On the other hand, it was confirmed that 10% or more of crystallization was observed in the comparative examples deviating from the scope of the present invention, and none became amorphous metal powder. It is considered that the critical cooling rate for the alloy composition (Fe ₈₃ B ₁₇ ) used to achieve amorphization is 1.0×10 ⁶ K/s, and it is speculated that the example of the present invention obtained a cooling rate of 1.0×10 ⁶ K/s or more. speed.

Symbol Description

1 molten metal (molten metal)

2 Furnaces

3 tundish

4 Molten metal guide nozzle

5 nozzle head

6 nozzles (water jet nozzles)

7 fluid (spray water)

8 molten metal flow

8a Metal powder

9 chambers

10 Hopper

11 Non-reactive gas valve

12 Relief valve

13 Metal powder recovery valve

14 Water atomized metal powder manufacturing equipment

15 cooling water tank

16 Chiller (low temperature cooling water manufacturing device)

17 High pressure pump

18 Cooling water piping

19 Gas atomized metal powder manufacturing equipment

21 Nozzle tip (gas nozzle tip)

22 gas nozzle

24 manifold valve

25 Cooling water injection nozzle

25a jet of water

26 Cooling water valve

27 Gas cylinders for atomization

28 High pressure gas piping

Claims (4)

1. the manufacture method of an atomized metal pow der, it is characterised in that be to motlten metal stream jet fluid, by this melted gold Belong to flow separation and make metal dust, the manufacture method to the atomized metal pow der that this metal dust cools down, make described stream Body is the injection water of liquid temperature less than 10 DEG C, more than expulsion pressure 5MPa, carries out the separation of described motlten metal stream and described metal The cooling of powder.

2. the manufacture method of an atomized metal pow der, it is characterised in that be to motlten metal stream jet fluid, by this melted gold Belong to flow separation and make metal dust, the manufacture method to the atomized metal pow der that this metal dust cools down, make described stream Body is non-active gas, carries out the separation of described motlten metal stream, uses liquid temperature less than 10 DEG C, the spray of more than expulsion pressure 5MPa Jetting carries out the cooling of described metal dust.

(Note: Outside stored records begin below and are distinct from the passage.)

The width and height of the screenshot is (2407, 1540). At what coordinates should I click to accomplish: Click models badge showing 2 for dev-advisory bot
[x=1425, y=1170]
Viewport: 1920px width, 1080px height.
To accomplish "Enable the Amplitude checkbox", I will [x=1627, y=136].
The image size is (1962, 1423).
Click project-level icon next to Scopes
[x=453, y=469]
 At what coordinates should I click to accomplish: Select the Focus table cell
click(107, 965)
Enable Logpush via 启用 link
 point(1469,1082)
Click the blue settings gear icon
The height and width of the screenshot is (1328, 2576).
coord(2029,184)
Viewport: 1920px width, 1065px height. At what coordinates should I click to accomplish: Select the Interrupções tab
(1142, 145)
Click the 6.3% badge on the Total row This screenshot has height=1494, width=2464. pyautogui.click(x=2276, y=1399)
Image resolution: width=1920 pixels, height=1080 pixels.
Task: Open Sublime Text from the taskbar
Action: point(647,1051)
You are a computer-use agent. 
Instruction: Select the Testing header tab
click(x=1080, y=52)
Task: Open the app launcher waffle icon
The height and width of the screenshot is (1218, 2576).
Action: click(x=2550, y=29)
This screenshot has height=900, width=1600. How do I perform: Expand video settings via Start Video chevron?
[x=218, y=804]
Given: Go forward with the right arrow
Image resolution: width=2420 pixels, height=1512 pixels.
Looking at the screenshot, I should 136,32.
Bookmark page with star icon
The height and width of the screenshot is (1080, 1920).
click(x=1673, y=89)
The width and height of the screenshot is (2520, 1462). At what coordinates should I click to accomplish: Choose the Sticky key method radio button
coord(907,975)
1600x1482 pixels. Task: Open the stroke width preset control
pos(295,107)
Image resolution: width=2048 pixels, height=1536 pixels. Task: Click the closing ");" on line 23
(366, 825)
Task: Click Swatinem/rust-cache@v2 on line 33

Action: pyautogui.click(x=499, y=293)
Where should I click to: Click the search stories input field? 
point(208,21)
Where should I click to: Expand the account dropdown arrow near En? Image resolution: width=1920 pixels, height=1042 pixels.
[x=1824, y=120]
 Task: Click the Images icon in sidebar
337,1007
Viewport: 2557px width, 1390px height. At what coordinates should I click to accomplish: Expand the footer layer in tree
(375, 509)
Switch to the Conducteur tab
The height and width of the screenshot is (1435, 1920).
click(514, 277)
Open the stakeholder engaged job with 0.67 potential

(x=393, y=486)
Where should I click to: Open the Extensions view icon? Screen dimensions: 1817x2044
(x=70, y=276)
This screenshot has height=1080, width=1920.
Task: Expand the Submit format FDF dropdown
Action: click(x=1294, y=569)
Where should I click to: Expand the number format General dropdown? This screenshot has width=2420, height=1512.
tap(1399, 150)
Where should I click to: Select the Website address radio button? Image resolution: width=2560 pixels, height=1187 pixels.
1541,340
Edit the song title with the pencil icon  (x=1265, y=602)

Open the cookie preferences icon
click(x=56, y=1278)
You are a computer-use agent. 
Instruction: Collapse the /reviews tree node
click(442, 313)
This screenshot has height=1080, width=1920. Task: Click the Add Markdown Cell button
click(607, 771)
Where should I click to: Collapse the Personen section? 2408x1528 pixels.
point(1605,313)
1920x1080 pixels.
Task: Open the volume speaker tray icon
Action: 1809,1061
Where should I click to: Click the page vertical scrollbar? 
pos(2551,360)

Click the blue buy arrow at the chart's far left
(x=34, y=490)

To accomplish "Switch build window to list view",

The manufacture method of atomized metal pow der the most according to claim 2, it is characterised in that in the temperature of described metal dust After degree reaches less than 1000 DEG C, carry out the injection of described injection water.

4. according to the manufacture method of the atomized metal pow der according to any one of claims 1 to 3, it is characterised in that described molten Melting metal stream to be made up of Fe-B system alloy or Fe-Si-B system alloy, described atomized metal pow der is amorphous metal powder.